PROTO_FILE = ./api/hello.proto

proto:
    docker run \
        --privileged --rm \
        -v $(shell pwd):/go/src/code \
        -e "GOPATH=/go" \
        -e "DOCKER_PROTO=yes" \
        -e "PROTO_USER=$(shell id -u)" \
        -e "PROTO_GROUP=$(shell id -g)" \
        -e "PATH=/bin:/usr/bin:/usr/local/bin:/go/bin:/usr/local/go/bin" \
        quay.io/openstorage/grpc-framework \
            make docker-proto

docker-proto:
ifndef DOCKER_PROTO
    $(error Do not run directly. Run 'make proto' instead.)
endif
    grpcfw $(PROTO_FILE)
    grpcfw-rest $(PROTO_FILE)
    grpcfw-doc $(PROTO_FILE)

The framework provides a set of grpcfw* programs in a container, to help with the generation of the sources from the protocol buffers file.

Generate REST and swagger APIs

The framework utilizes the grpc-gateway to generate a REST interface for your application. The framework will setup and start the HTTP server and automatically connect it to your gRPC server. The REST APIs will be served by the HTTP server which are then forwared to the gRPC server to be handled.

The framework will also generate a swagger API file which can be provided to REST client developers.

The following is an example of how a gRPC service can be used from a REST client.

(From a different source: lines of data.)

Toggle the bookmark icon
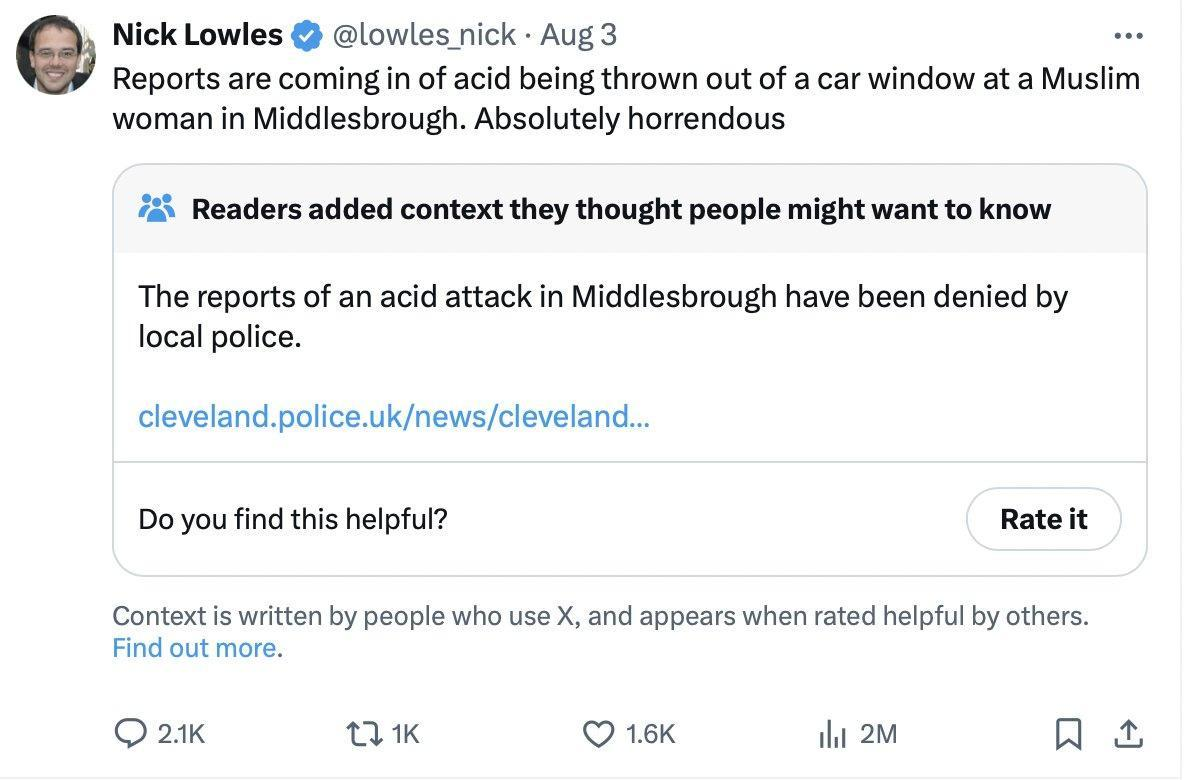The width and height of the screenshot is (1192, 780). (x=1068, y=735)
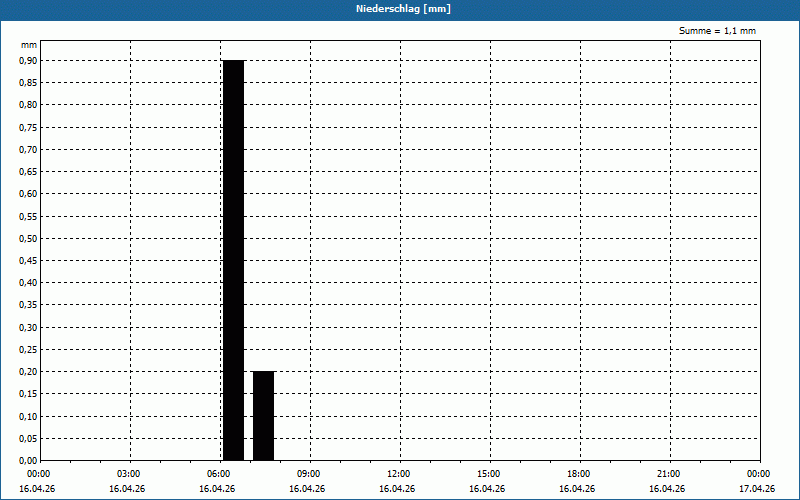Click the 09:00 time axis label

coord(308,474)
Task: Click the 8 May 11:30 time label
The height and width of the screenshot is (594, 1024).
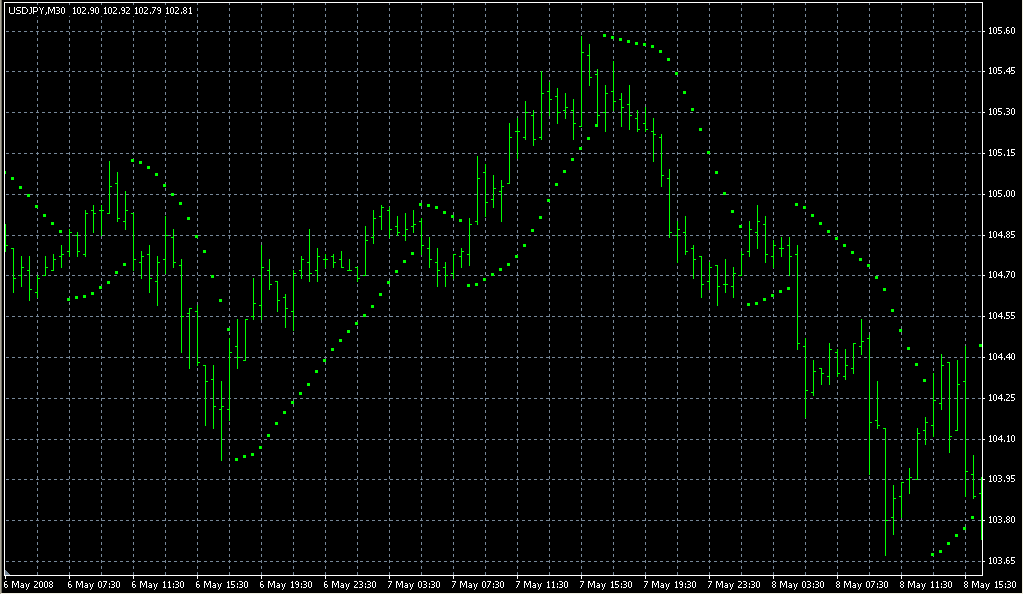Action: pos(927,584)
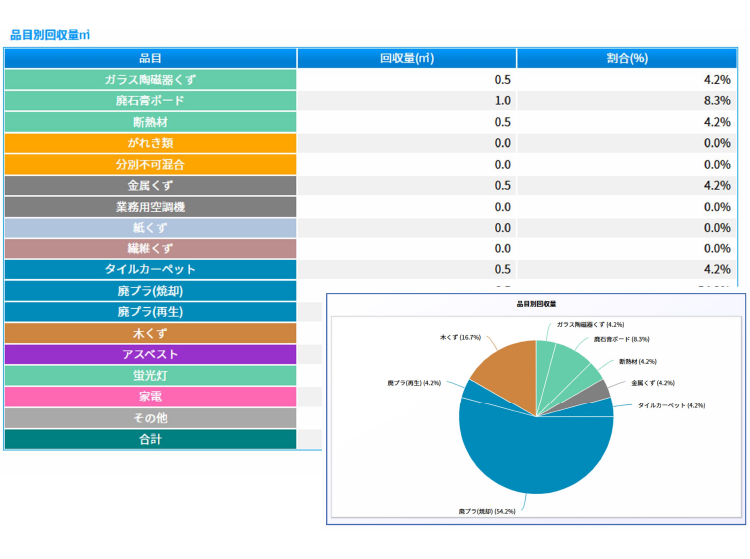Image resolution: width=750 pixels, height=559 pixels.
Task: Click the 品目 column header
Action: tap(150, 58)
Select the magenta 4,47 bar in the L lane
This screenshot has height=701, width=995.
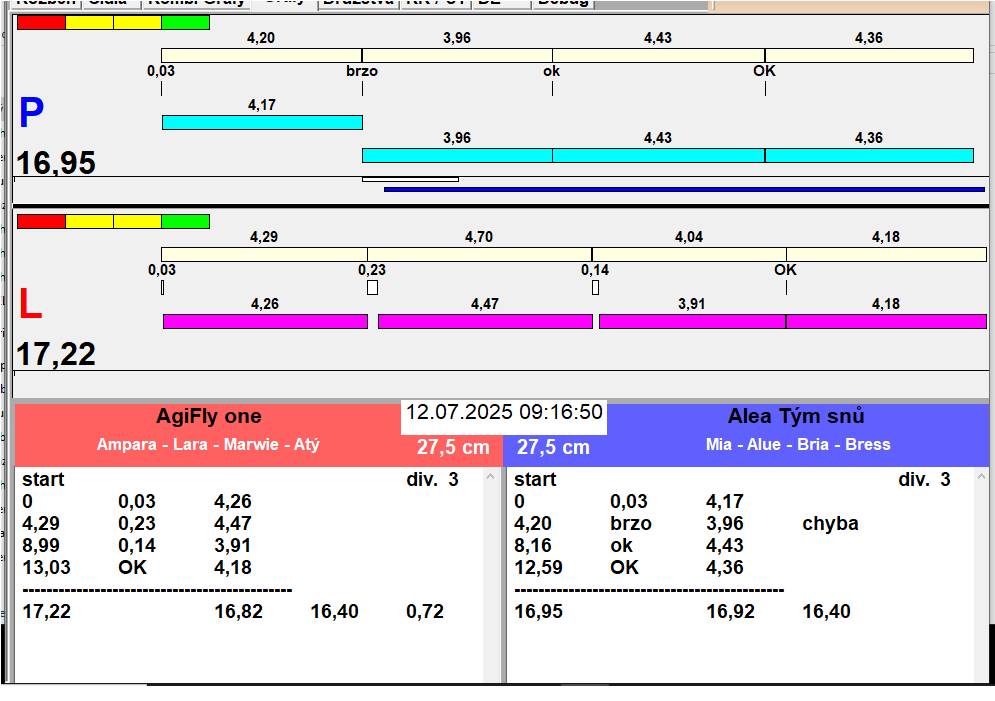(485, 321)
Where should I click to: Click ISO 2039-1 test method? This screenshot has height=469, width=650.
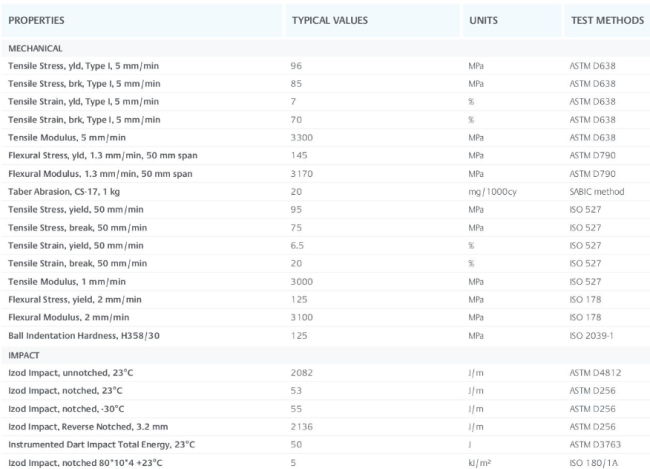(x=591, y=335)
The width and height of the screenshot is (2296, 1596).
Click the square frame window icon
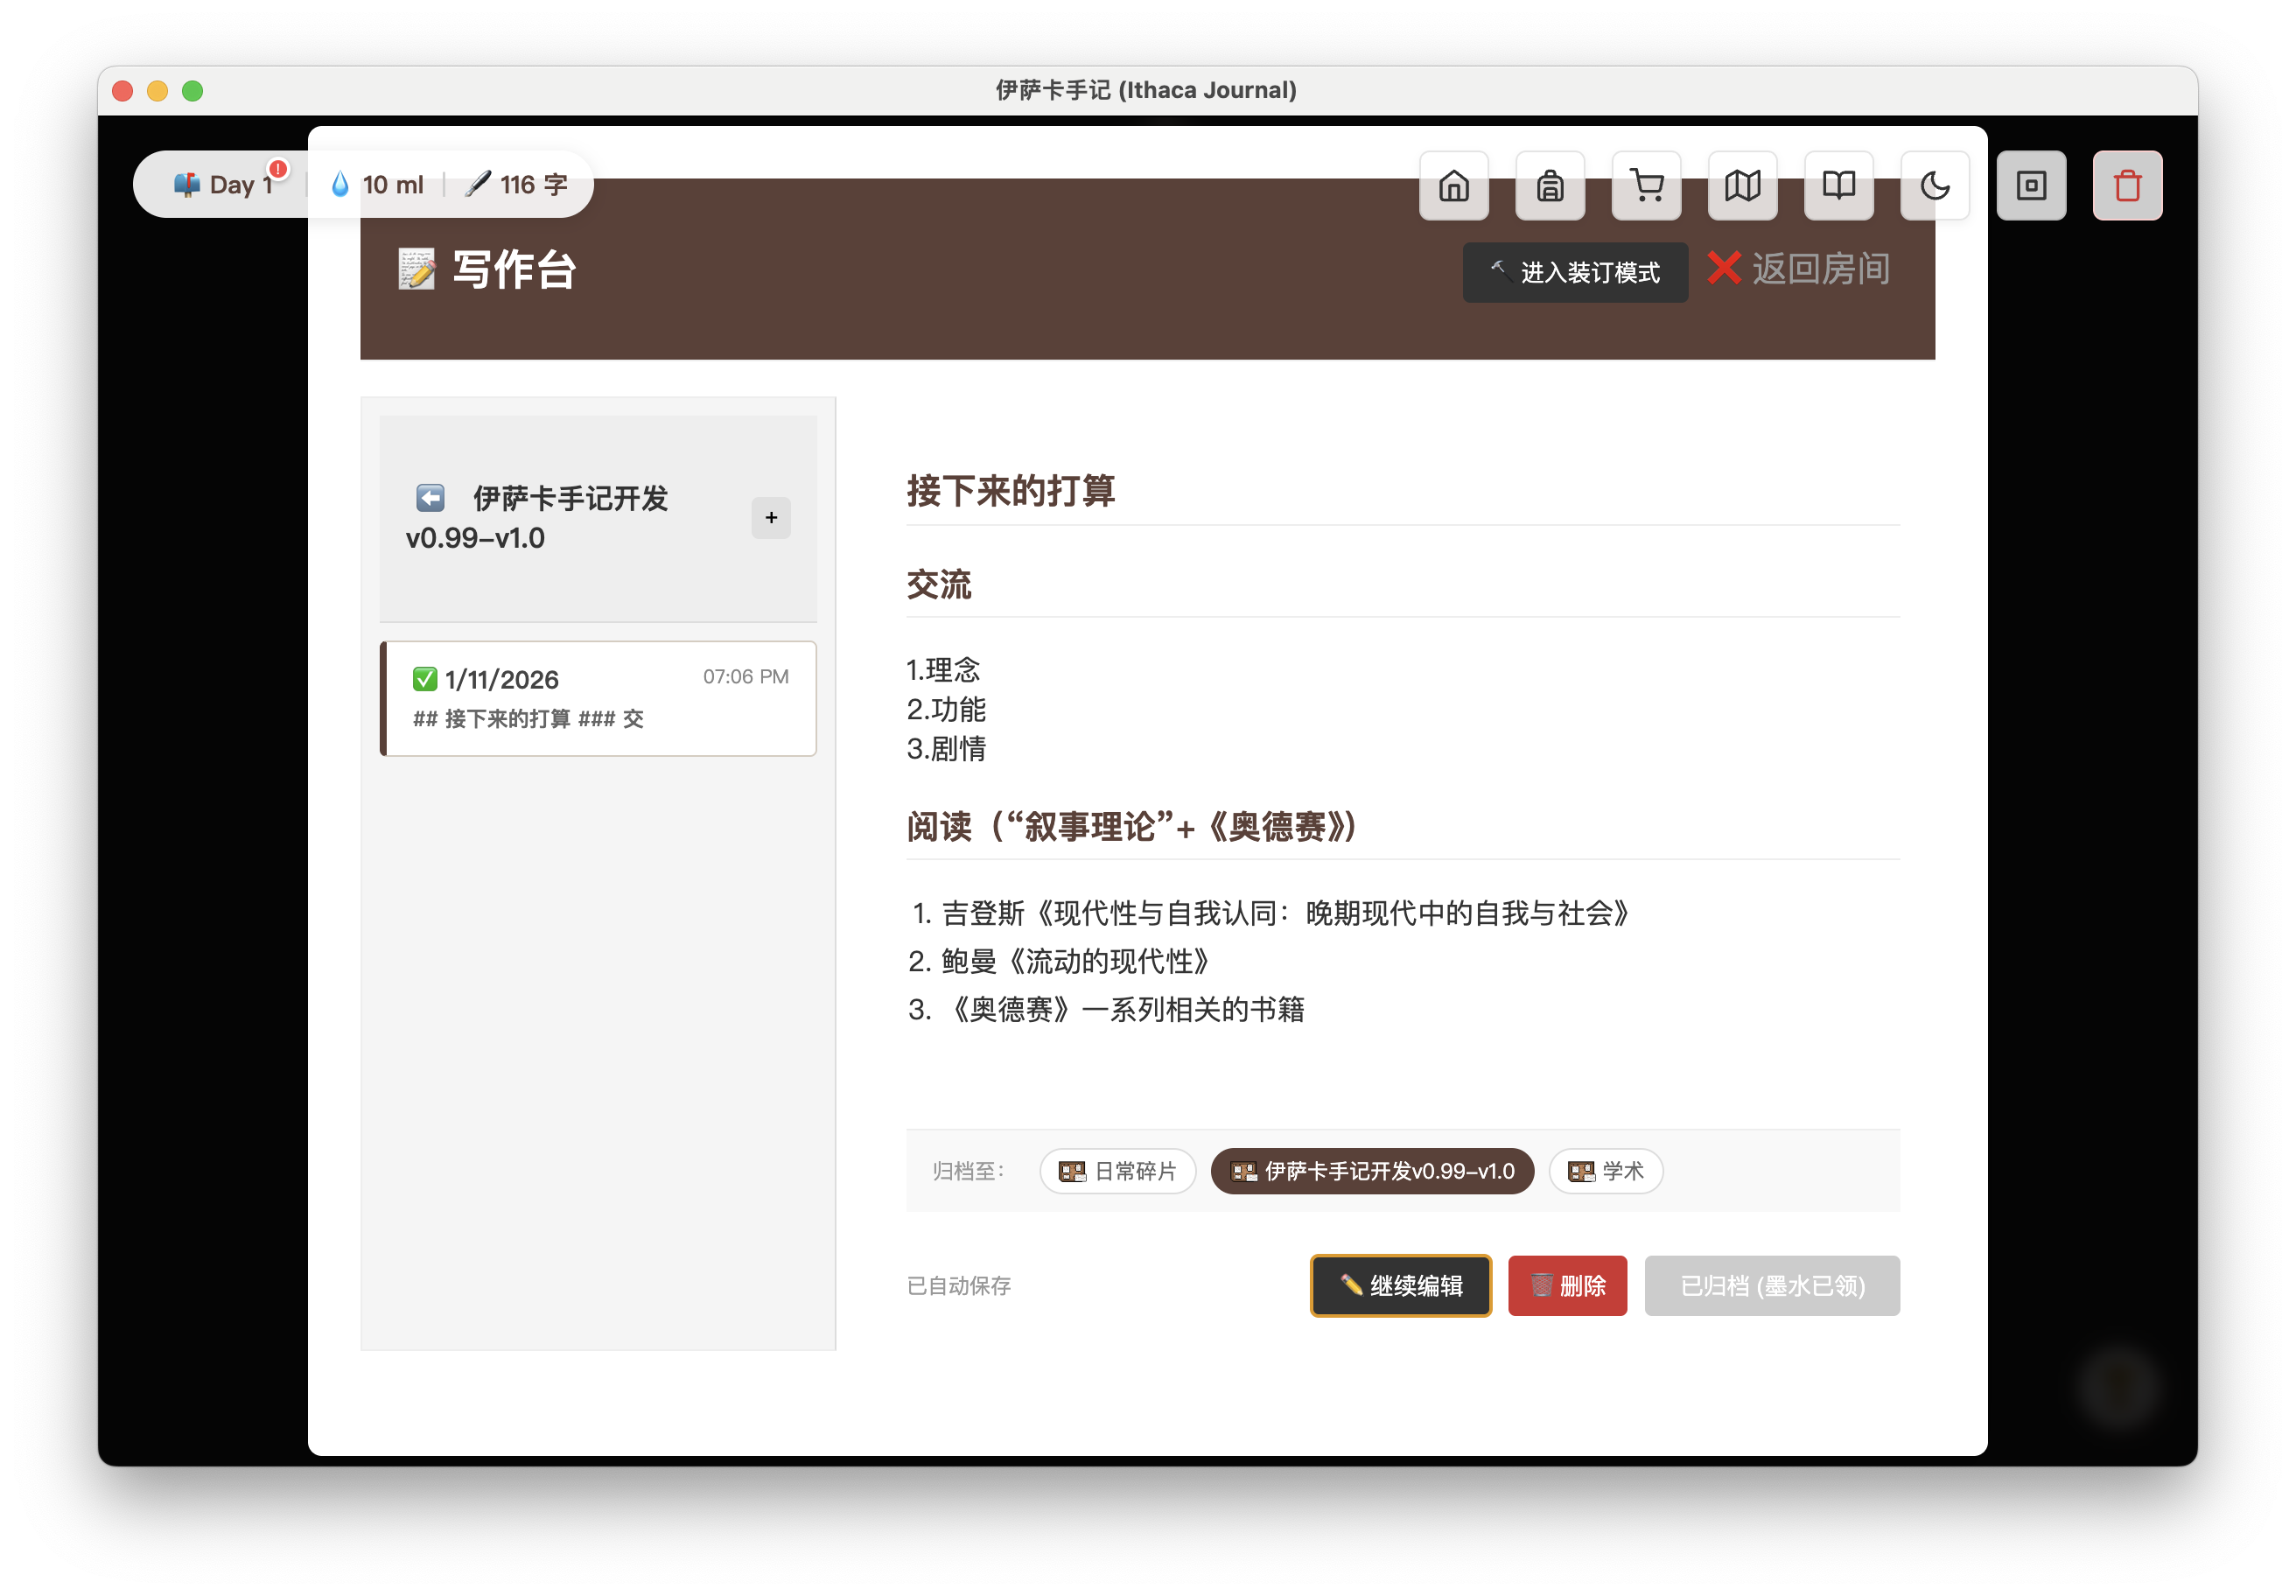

// The greeting service definition.
service HelloGreeter {
  // Sends a greeting
  rpc SayHello (HelloGreeterSayHelloRequest)
    returns (HelloGreeterSayHelloResponse) {
      option(google.api.http) = {
        post: "/v1/greeter/sayhello"
        body: "*"
      };
  }
}

// The request message containing the user's name.
message HelloGreeterSayHelloRequest {
  string name = 1;
}

// The response message containing the greetings
message HelloGreeterSayHelloResponse {
  string message = 1;
}

Here, the grpc-gateway would use the information located in the option(google.api.http) section of your gRPC rpc to generate a REST call. To enable the REST server for your application, you would need to enable it in your configuration:

import(
    "github.com/libopenstorage/grpc-framework/server"
)
...
    grpcConfig := &server.ServerConfig{
        Name:         "hello",
        Address:      "127.0.0.1:9009",
        Socket:       "/tmp/hello-server.sock",
        AuditOutput:  os.Stdout,
        AccessOutput: os.Stdout,
    }
    restPort := "9010"
    grpcConfig.WithDefaultRestServer(restPort)
...

Once the server is started, you can then use a REST client to send commands to your application:

$ curl  -X POST -d '{ "name": "Luis" }' \
    --silent http://localhost:9010/v1/greeter/sayhello | jq
{
  "message": "Hello, Luis"
}

Generate Markdown documentation

The framework also provides protoc-doc to generate Markdown documentation from the comments on your protocol buffers files.

Security

The framework makes it simple to add authentication, authorization, and TLS to secure your application. Authentication and RBAC authorization are provided by a set of interceptors in the gRPC server.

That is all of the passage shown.